- **TEXTO PROPORCIONADO**
::::

Lecturas
Lo dijimos la semana anterior en esta misma página: Martín Fox fue el hombre que hizo grande a Tropicana. Era un jugador, pero, al igual que otros de su misma especie, rara vez se acercó al juego para apostar. Lo hacía para ganar. Si con él entró por la puerta ancha en Tropicana el juego de azar, no es menos cierto que le interesó llevar las posibilidades del cabaré hasta sus últimas consecuencias. El juego fue para él un medio de vida y la forma de acceder a un universo social que tal vez de otra forma le hubiera sido vedado. El cabaré, en cambio, fue su sueño. En sus memorias, publicadas en Nueva York en el año 2005, bajo el título de Tropicana Nights: The Life and Times of the legendary Cuban Nightclub, su esposa Ofelia dice que el cubano es capaz de sacrificarlo todo a cambio de un minuto de placer. Martín Fox proporcionaba ese placer en una esplendente sala de fiesta en la que al compás de la mejor música y una atrevida coreografía se movían, ligeras de ropa, las más despampanantes mulatas del Caribe.
Todas las fuentes consultadas consignan que Fox nació en Ciego de Ávila. Un lector que escribe a raíz de la publicación de la página de la pasada semana y que firma simplemente con el nombre de Orlando su mensaje electrónico, refiere en cambio que nació y pasó su primera juventud en Calimete, provincia de Matanzas. Trabajó como obrero agrícola. Fue ayudante de mecánico y luego mecánico en el central España, de la misma provincia, donde conoció a Florentino (Tino) Hernández, que tendrá, hasta su fallecimiento en 1956, un papel importante en la vida de Fox y que mi corresponsal promete contar más adelante. Fox y Tino se instalan en Ciego de Ávila y para vivir se convierten en vendedores ambulantes de viandas, frutas y vegetales. Bautizan la carretilla en la que mueven su mercancía como La Batallita y, camuflándose con el carretón, se hacen apuntadores de la bolita.

::::

- **MATERIAL PROPORCIONADO**
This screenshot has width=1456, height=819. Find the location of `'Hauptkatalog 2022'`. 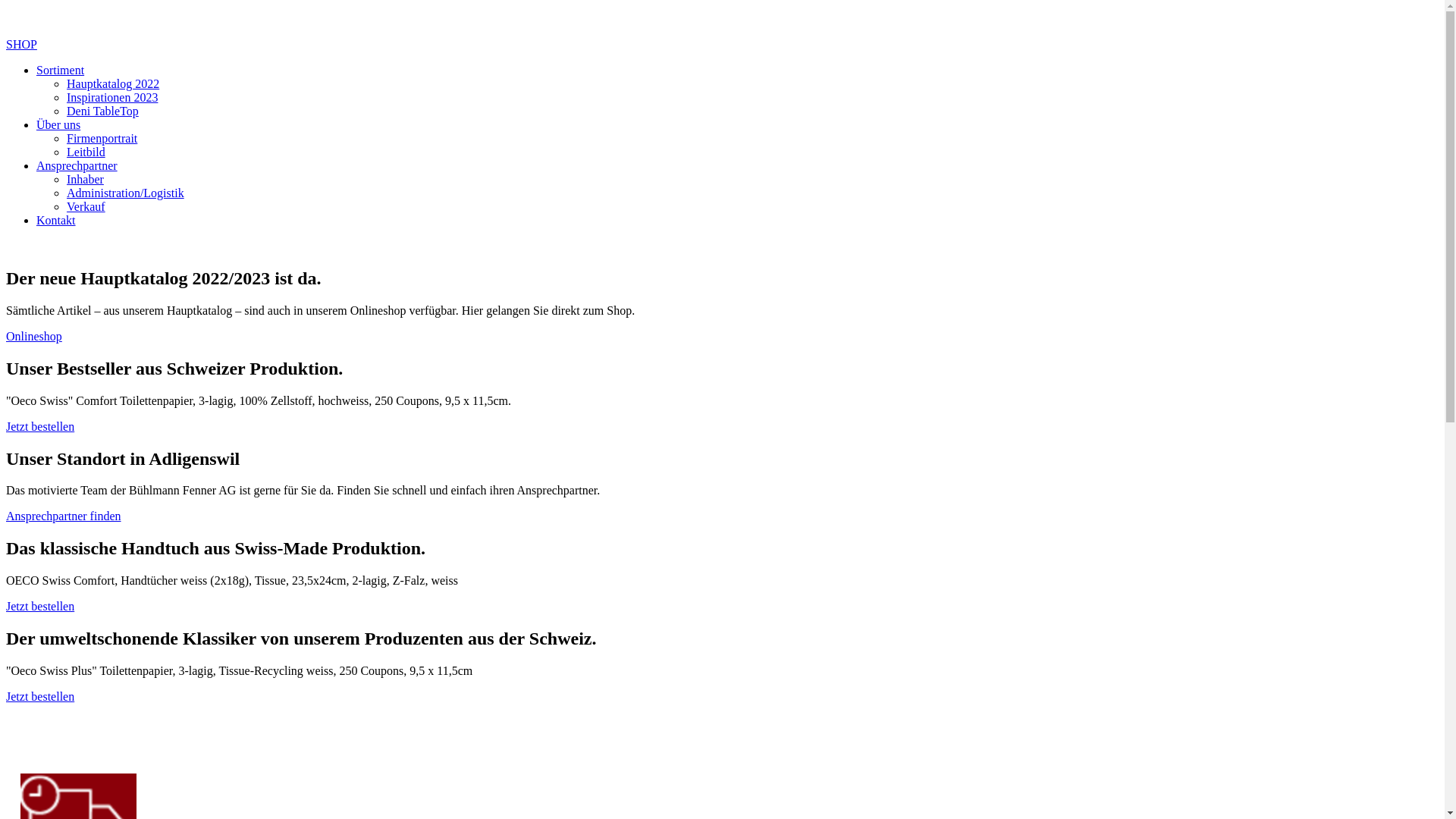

::::

Reproduce sin cambios el fragmento del texto sobre Martín Fox y Tropicana que empieza con las palabras que contienen "Todas las fuentes" y termina con "de la bolita.".

Todas las fuentes consultadas consignan que Fox nació en Ciego de Ávila. Un lector que escribe a raíz de la publicación de la página de la pasada semana y que firma simplemente con el nombre de Orlando su mensaje electrónico, refiere en cambio que nació y pasó su primera juventud en Calimete, provincia de Matanzas. Trabajó como obrero agrícola. Fue ayudante de mecánico y luego mecánico en el central España, de la misma provincia, donde conoció a Florentino (Tino) Hernández, que tendrá, hasta su fallecimiento en 1956, un papel importante en la vida de Fox y que mi corresponsal promete contar más adelante. Fox y Tino se instalan en Ciego de Ávila y para vivir se convierten en vendedores ambulantes de viandas, frutas y vegetales. Bautizan la carretilla en la que mueven su mercancía como La Batallita y, camuflándose con el carretón, se hacen apuntadores de la bolita.